The exchange of an alanine with a proline residue in position 31 of the loop region of the dimeric 4-α-helical-bundle protein ROP causes a reduction in the α-helix content of 7% and a reduction in stability of about 40% compared to the wild type parameters. The Gibbs energy of unfolding by denaturants extrapolated linearly to zero denaturant concentration, ΔG(D)⁰ (buffer, 25°C), has been determined to be 43 kJ (mol dimer)^-1. The corresponding ROPwt value is 72 kJ (mol dimer)^-1. The extrapolated ΔG(D)⁰ values obtained from urea and GdmHCl un- and refolding studies are identical within error limits. Deconvolution of the stability values into enthalpy and entropy terms resulted in the following parameters. At T(1/2) = 43 °C(protein) = 0.05 mg ml^-1) the ROP A³¹p mutant is characterized by ΔH(v.)⁰(H.) = 272 kJ (mol dimer)^-1, ΔC(p) = 7.2 kJ (mol dimer)^-1 K^-1, ΔS⁰ = 762 J (mol dimer)^-1 K^-1. These parameters are only approximately 50% as large as the corresponding values of ROPwt.

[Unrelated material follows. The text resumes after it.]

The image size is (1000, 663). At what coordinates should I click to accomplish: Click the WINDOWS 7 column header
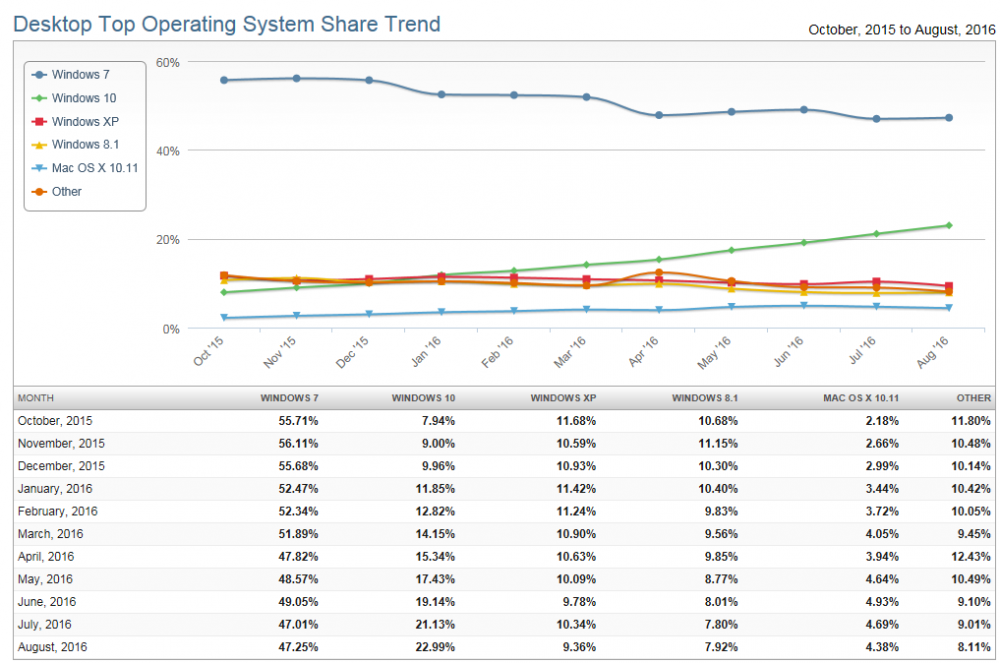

We assume that the significant reduction in stability reflects the absence of at least one hydrogen bond as well as deformation of the protein structure. This interpretation is supported by the reduction in the change in heat capacity observed for the A³¹P mutant relative to ROPwt, by the increased aggregation tendency of the mutant and by the reduced specific CD absorption at 222 nm. All results support the view that in the case of ROP protein the loop region plays a significant role in the maintenance of native structure and conformational stability.